== WHAT IS NEEDED ==
For every line of the records below that holds "agent", add one. Give only the final total.

== GIVEN INFORMATION ==

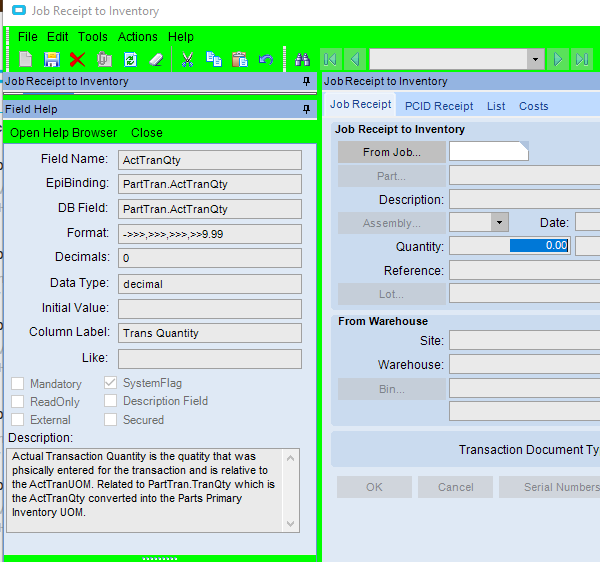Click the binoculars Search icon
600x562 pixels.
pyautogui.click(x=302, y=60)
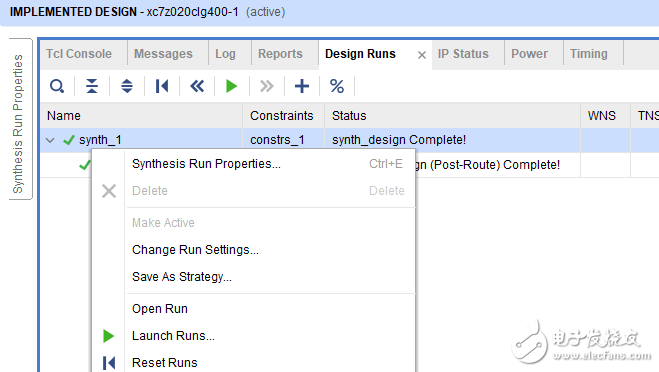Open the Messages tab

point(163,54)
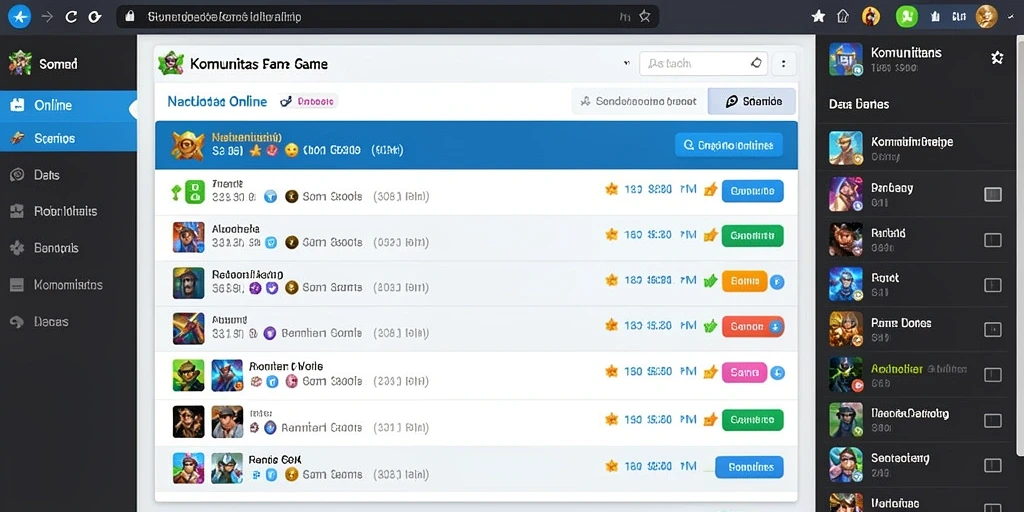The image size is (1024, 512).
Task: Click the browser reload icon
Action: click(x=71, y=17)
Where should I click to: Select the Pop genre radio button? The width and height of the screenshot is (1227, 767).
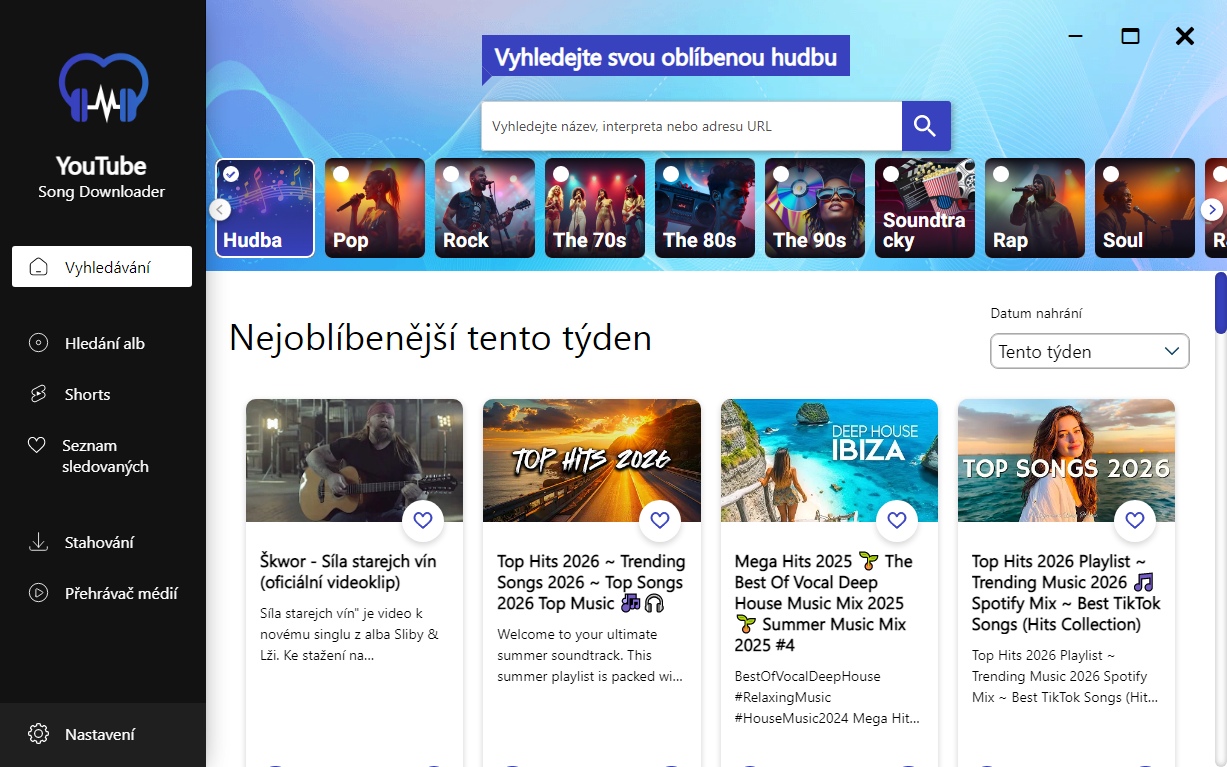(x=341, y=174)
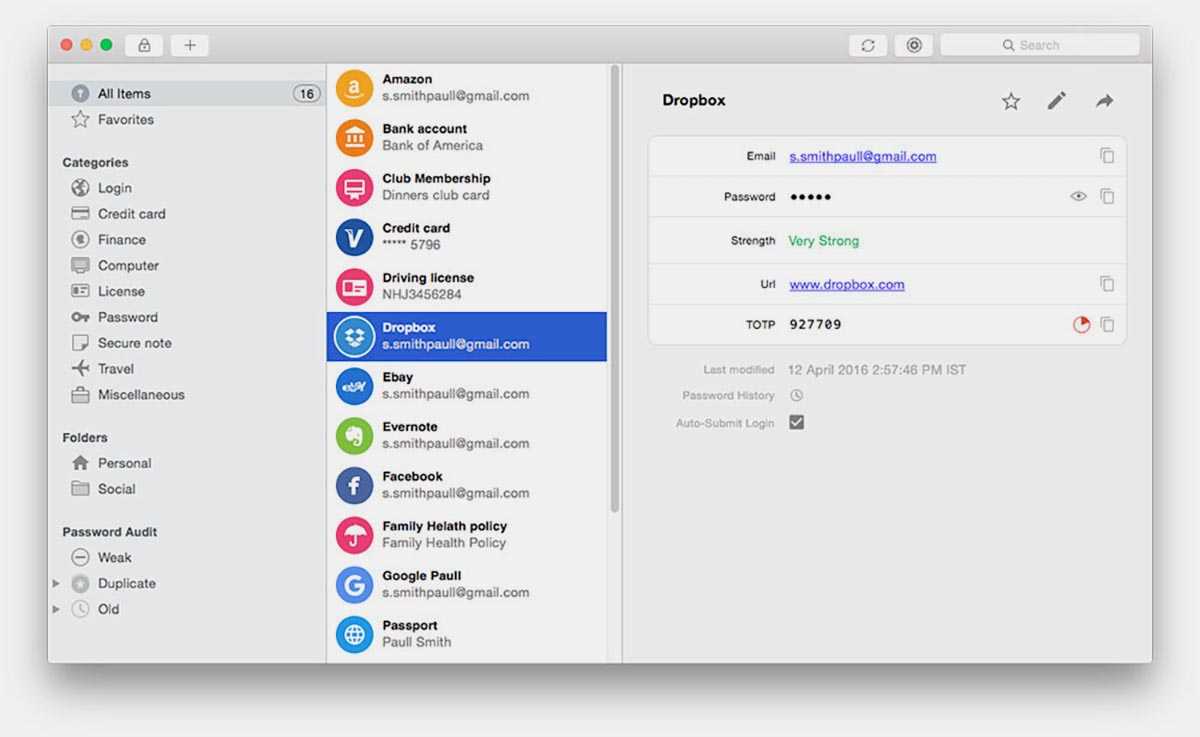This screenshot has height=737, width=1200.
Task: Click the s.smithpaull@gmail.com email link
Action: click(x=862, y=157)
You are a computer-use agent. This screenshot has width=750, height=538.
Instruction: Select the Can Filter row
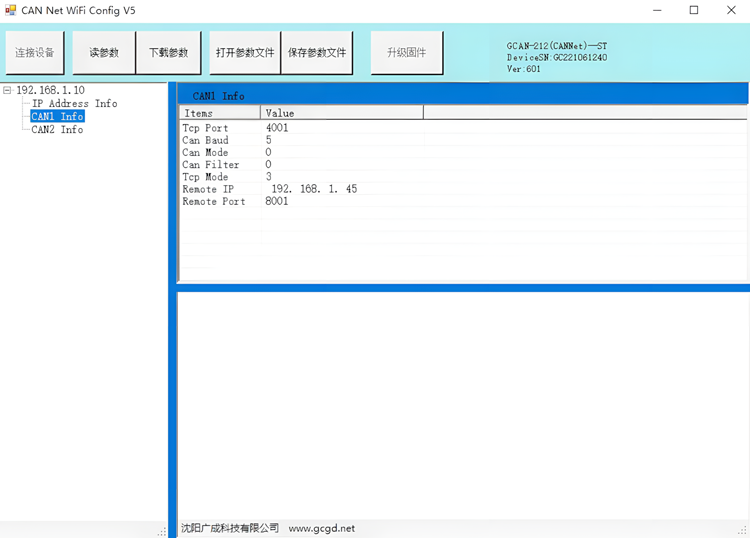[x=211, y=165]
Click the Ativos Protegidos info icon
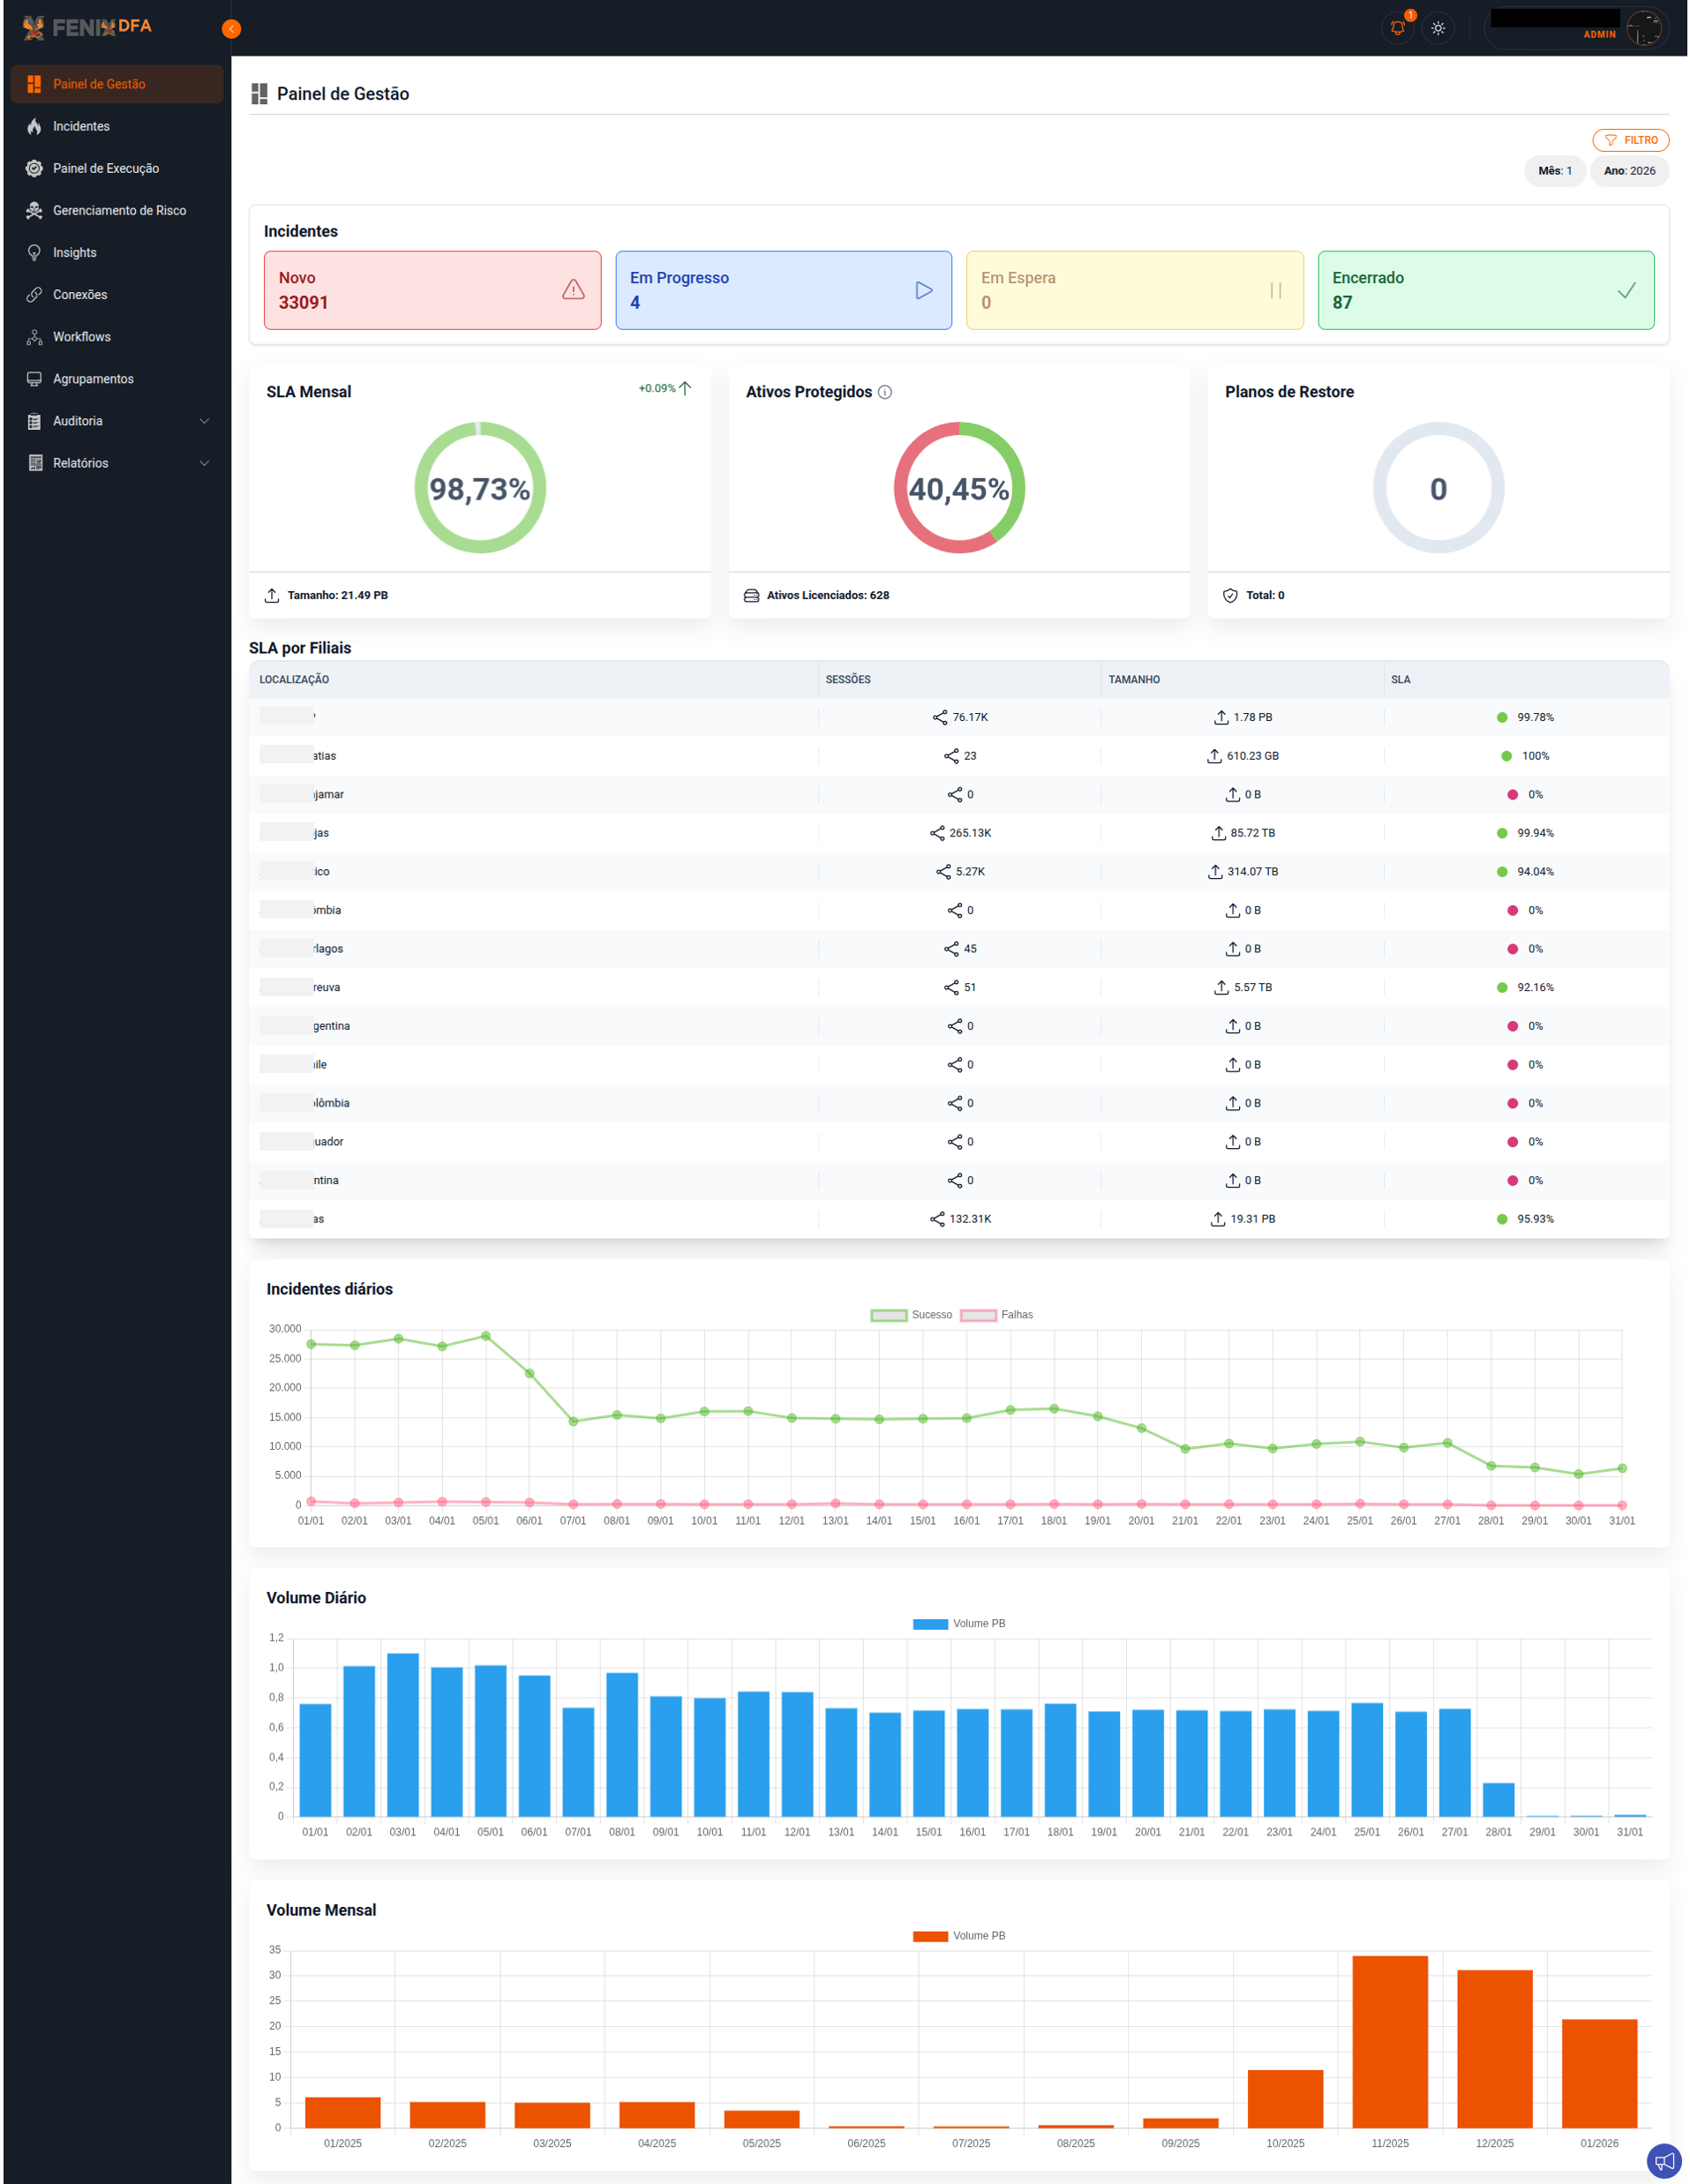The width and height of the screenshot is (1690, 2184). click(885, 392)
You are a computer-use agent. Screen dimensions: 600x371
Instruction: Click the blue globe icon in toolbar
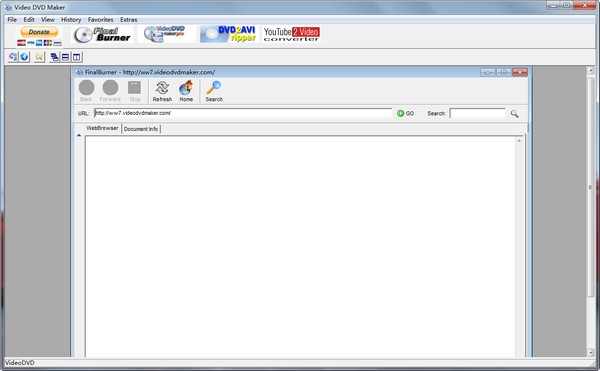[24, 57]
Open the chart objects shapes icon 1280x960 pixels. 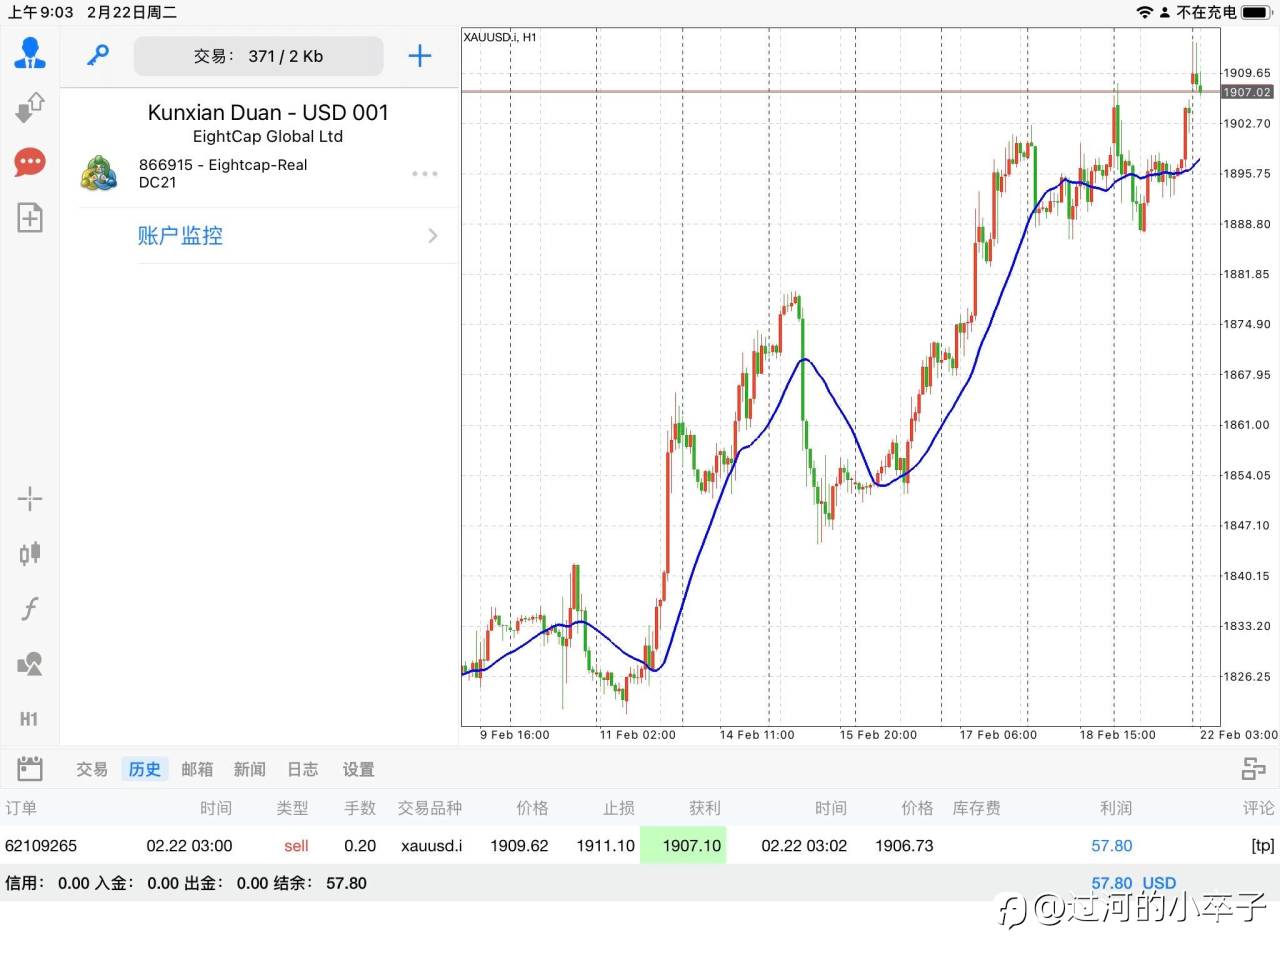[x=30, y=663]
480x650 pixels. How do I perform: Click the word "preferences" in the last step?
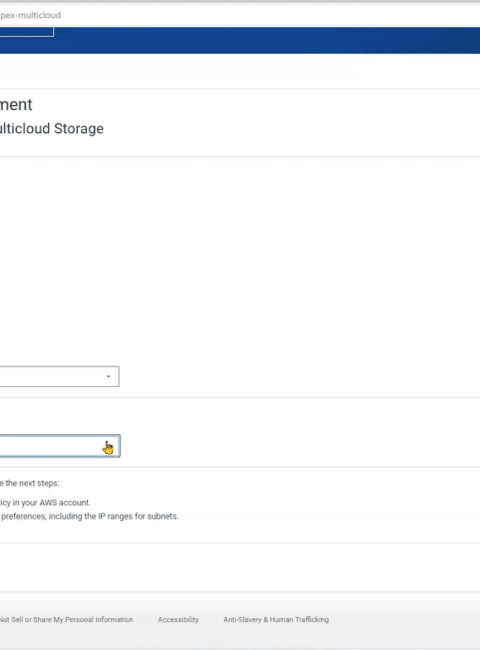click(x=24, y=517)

== TASK RESPONSE ==
2